The Court of Appeal also held that damages would not be an adequate remedy for Mr Gilligan. Elisabeth Laing LJ considered that, in principle, restraining an employee from taking up a new job for many months might cause them damage that could not be compensated in money alone. Bean LJ also noted that “except in cases of very wealthy defendants or where the claimant employer is offering paid garden leave for the whole period of restraint”, the argument that damages would be an adequate remedy “has no traction”.
This judgment is a cautionary reminder to employers seeking injunctive relief that time will always be of the essence.
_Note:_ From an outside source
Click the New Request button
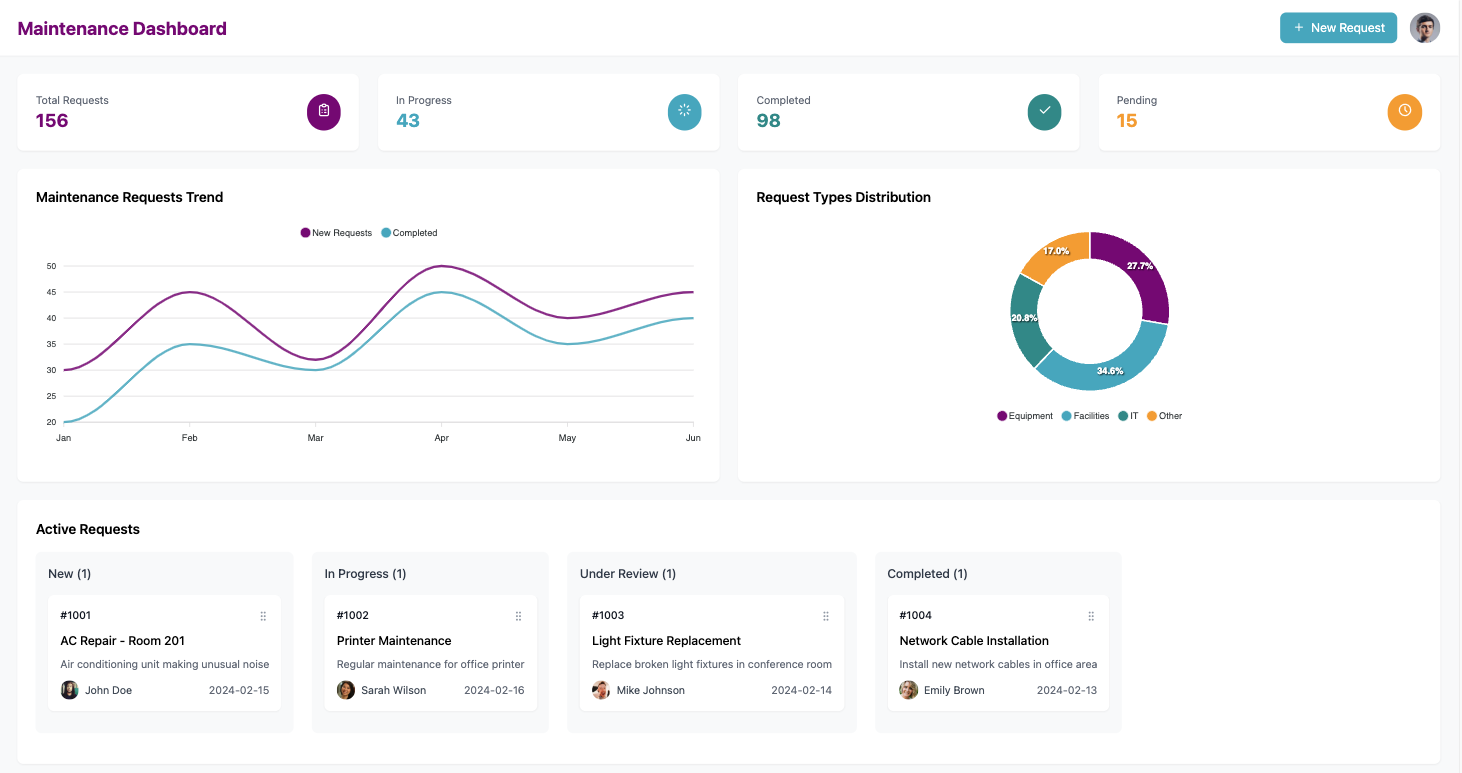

Applications should be made as quickly as possible upon discovering that an employee is working for a competitor as a delay of even a few days may be enough to swing the balance in favour of the status quo.
Focus on the process says EAT in disability discrimination case
In this case, the Employment Appeal Tribunal (“EAT”) held that a decision to dismiss a disabled employee without properly evaluating the success of a trial amounted to discrimination arising from a disability within section 15 of the Equality Act 2010 (“EqA 2010”)
The claimant in this case, Mrs Boyers, worked for the Department of Work and Pensions (“DWP”) as an administrative officer at its Middlesbrough office. She was disabled for the purposes of the EqA 2010 as she suffered from chronic recurrent migraines, which were exacerbated following alleged incidents of bullying and harassment by a colleague. From February 2017, Mrs Boyers was absent from work with work-related stress. Towards the end of 2017, she stated that she was willing to return to work but not at the Middlesbrough office. She had a six-week trial at an alternative location which the DWP deemed unsuccessful and instructed her to return to the Middlesbrough office without notice. Mrs Boyers felt unable to make the return and remained on sick leave until she was dismissed in January 2018 by reason of capability, due to her unacceptable level of attendance. She brought an employment tribunal claim for, among other reasons, discrimination arising from disability under section 15 of the EqA 2010.
The employment tribunal upheld the claim on the ground that the dismissal could not be justified as a proportionate means of achieving a legitimate aim. On the case’s second visit to the EAT, the appeal was dismissed. The EAT considered that the employment tribunal had properly carried out the balancing exercise required of it. It was entitled to take the employer’s procedure that led to the dismissal into account when considering proportionality. There were several aspects of the six-week trial which were not carried out reasonably. For example, the DWP did not provide weekly feedback as promised and there were issues with the IT equipment and training provided to Mrs Boyers. Without properly evaluating the trial to decide whether it had been genuinely successful or not, the DWP could not show that dismissal was appropriate and reasonably necessary to achieving its aims.
This judgment explicitly recognises that failures in procedure and process can be relevant to the objective justification defence. Employers will struggle to prove they acted proportionally when dismissing a disabled employee if: (a) they provide no evidence on how its decision-makers thought their actions would serve the legitimate aims being relied on; and (b) they fail to demonstrate that less discriminatory alternatives to dismissal were considered. This case is a reminder to employers that dismissal action should not be taken prematurely and that all possible courses of action should be carefully considered.